Judge Gorsuch and his wife, Louise, have two teenage daughters, Emma and Belinda, and live in Boulder, Colorado. In addition to his book The Future of Assisted Suicide and Euthanasia, Gorsuch was one of 12 co-authors of The Law of Judicial Precedent (2016).

Conclusion

Majority Leader Mitch McConnell (Republican from Kentucky) delivered on his promise that if Senate Democrats engaged in a filibuster, he would exercise the nuclear option and Judge Neil Gorsuch would be confirmed before the April recess of the Senate. Now Neil Gorsuch will be in the Supreme Court by the time any legal challenge to President Trump’s executive order reaches the court. It is expected that the Supreme Court will rule in favor of President Trump’s temporary ban of citizens from six Middle Eastern countries.

President Donald J. Trump has fulfilled a key promise made during the presidential campaign of nominating conservative justices to the Supreme Court. He nominated one of the most conservative, highly intelligent, and brilliant judges in America. Judge Gorsuch, who is 49 years old, will be the youngest justice in the court. This means that he could stay in the bench for many years. The Supreme Court has again a majority of conservative and moderate justices.

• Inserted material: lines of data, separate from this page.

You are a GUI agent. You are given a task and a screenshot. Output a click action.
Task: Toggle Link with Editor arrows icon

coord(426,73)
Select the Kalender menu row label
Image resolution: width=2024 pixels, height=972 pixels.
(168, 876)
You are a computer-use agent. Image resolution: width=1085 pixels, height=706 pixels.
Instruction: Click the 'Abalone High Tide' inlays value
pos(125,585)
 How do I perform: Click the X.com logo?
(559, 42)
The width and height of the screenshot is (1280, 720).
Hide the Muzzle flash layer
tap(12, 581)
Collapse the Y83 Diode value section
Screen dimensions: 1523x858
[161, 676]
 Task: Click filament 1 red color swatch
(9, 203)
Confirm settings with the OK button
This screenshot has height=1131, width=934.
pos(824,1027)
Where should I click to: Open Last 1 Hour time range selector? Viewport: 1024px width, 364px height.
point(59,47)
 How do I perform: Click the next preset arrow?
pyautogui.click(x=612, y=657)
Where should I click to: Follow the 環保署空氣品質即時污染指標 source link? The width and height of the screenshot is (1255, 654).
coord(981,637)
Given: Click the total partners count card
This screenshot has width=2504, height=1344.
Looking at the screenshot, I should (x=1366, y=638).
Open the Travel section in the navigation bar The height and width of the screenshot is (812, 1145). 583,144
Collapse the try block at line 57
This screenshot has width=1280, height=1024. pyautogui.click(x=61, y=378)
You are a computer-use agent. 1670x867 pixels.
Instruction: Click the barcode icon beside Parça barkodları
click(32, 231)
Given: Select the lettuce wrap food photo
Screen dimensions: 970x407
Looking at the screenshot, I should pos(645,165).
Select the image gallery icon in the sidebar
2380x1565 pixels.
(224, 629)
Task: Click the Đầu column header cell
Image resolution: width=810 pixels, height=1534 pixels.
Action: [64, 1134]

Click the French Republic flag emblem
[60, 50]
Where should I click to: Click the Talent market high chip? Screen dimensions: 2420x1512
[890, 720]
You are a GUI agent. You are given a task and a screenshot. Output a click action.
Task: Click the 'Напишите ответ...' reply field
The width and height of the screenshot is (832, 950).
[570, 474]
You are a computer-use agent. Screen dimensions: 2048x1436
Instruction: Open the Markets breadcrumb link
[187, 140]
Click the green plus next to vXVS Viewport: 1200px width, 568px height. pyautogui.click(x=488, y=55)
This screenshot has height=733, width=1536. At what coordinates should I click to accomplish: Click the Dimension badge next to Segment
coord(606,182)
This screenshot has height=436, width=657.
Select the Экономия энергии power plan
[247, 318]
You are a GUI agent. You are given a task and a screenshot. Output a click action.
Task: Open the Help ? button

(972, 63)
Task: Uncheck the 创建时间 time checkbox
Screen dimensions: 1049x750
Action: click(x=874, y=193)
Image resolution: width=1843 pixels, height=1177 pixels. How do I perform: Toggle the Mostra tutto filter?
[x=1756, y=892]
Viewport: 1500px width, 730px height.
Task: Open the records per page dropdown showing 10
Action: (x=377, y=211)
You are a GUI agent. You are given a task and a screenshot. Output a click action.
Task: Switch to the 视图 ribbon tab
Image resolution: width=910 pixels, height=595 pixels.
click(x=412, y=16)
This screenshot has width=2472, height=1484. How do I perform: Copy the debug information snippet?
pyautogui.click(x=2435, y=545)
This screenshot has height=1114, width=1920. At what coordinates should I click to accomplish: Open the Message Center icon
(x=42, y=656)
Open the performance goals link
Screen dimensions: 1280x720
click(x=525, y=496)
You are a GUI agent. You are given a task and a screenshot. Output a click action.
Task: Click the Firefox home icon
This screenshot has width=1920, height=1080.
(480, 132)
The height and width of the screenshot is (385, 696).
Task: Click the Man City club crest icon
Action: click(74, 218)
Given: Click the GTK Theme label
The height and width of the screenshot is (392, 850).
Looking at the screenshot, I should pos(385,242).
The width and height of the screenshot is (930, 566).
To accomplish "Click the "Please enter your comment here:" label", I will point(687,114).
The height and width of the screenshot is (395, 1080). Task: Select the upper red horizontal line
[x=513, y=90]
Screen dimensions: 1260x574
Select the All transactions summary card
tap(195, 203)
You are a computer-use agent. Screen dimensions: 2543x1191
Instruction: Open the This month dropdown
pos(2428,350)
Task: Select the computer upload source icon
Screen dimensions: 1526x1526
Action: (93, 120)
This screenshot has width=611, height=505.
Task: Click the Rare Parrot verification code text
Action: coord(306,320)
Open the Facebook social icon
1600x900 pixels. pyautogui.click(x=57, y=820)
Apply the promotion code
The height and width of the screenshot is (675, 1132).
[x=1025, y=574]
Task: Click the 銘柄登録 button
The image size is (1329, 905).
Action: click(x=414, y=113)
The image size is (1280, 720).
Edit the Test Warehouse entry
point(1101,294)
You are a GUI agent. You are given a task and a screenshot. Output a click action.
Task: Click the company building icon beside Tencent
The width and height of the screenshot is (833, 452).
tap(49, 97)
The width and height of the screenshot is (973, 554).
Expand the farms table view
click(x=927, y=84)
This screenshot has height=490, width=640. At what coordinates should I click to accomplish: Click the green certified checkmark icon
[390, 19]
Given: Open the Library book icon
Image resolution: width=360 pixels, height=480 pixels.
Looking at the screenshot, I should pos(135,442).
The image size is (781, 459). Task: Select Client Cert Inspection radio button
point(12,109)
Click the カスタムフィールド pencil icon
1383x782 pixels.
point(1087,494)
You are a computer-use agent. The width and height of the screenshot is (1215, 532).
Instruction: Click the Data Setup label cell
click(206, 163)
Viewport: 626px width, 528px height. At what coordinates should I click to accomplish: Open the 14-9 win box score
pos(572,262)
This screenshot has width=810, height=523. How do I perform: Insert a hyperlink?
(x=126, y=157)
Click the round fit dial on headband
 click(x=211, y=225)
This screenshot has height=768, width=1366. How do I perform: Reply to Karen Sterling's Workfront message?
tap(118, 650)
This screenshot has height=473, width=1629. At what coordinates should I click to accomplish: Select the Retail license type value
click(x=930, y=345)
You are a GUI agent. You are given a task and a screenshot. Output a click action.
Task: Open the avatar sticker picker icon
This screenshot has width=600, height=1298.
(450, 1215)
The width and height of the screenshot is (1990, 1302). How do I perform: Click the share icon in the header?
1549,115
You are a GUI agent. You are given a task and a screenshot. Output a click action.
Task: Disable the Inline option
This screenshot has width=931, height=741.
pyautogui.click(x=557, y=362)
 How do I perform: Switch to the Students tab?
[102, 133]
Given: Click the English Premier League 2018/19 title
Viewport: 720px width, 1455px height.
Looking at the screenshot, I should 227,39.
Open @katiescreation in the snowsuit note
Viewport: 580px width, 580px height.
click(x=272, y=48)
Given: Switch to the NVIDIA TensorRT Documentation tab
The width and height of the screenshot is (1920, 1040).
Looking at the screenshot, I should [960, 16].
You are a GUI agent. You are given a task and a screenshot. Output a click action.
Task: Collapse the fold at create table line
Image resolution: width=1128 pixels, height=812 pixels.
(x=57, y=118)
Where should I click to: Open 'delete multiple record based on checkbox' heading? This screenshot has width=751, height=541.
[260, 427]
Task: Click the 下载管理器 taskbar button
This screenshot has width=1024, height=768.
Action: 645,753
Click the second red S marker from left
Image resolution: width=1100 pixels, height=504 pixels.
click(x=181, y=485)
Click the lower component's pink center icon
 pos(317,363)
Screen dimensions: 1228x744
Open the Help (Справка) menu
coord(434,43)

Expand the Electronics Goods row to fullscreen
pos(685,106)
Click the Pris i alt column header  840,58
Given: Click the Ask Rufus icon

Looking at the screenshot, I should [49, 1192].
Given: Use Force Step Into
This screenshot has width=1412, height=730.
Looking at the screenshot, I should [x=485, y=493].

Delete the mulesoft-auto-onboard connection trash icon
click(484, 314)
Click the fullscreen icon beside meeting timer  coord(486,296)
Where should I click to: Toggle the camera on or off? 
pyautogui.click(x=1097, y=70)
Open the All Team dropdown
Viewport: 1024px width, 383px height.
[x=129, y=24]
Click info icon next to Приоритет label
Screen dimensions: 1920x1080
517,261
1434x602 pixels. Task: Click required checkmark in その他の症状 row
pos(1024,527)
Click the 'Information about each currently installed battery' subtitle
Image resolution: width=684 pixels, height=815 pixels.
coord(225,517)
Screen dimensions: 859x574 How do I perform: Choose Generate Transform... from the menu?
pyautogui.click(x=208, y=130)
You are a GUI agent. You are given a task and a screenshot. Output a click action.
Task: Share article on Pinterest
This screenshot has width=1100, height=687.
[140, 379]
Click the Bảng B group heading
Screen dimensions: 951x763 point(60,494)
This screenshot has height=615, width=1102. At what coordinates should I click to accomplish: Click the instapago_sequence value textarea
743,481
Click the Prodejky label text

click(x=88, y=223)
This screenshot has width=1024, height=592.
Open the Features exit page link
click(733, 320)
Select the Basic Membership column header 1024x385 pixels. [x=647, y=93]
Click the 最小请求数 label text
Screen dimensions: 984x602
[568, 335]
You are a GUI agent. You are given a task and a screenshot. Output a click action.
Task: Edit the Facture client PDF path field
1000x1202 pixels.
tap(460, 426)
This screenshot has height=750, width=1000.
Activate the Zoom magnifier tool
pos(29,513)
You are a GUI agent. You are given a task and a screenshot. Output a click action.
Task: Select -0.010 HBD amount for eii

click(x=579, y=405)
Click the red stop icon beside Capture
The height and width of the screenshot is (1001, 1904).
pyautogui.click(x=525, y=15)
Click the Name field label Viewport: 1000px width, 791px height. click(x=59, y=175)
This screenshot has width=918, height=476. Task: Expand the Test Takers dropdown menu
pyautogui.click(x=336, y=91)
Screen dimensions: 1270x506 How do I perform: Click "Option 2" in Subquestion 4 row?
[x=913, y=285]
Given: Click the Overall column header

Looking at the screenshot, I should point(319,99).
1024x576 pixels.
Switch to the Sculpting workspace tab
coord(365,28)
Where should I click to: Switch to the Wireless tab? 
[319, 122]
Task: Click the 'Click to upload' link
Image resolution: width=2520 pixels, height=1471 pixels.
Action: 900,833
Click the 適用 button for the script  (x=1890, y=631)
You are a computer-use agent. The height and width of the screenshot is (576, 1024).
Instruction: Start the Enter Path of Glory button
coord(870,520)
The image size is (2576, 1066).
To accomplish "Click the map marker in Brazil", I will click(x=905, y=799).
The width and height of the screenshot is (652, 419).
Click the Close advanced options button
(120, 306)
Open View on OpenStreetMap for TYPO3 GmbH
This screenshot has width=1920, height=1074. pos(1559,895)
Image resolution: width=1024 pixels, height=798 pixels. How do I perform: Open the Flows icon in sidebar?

Mat Staver, Founder and Chairman of Liberty Counsel, stated the following: “It’s time to return this country back to the rule of law where judges interpret the original meaning of the Constitution and the laws before them. Judicial activism is destroying the judiciary and will ultimately weaken the role of the judicial in the eyes of the people. The only power that courts have is the trust of the people that judges will act fairly and put aside personal bias. From the Supreme Court to the state courts, the role of judges is to judge fairly. If they want to be legislators, then let them run for office. Judicial activism has no place on the bench.”

Americans need to be very grateful to President Donald J. Trump for delivering on his promise to nominate excellent, competent, and highly intelligent conservative judges to the highest court of the land. Hopefully, during his tenure, the president will have the opportunity to nominate other conservative justices to the Supreme Court.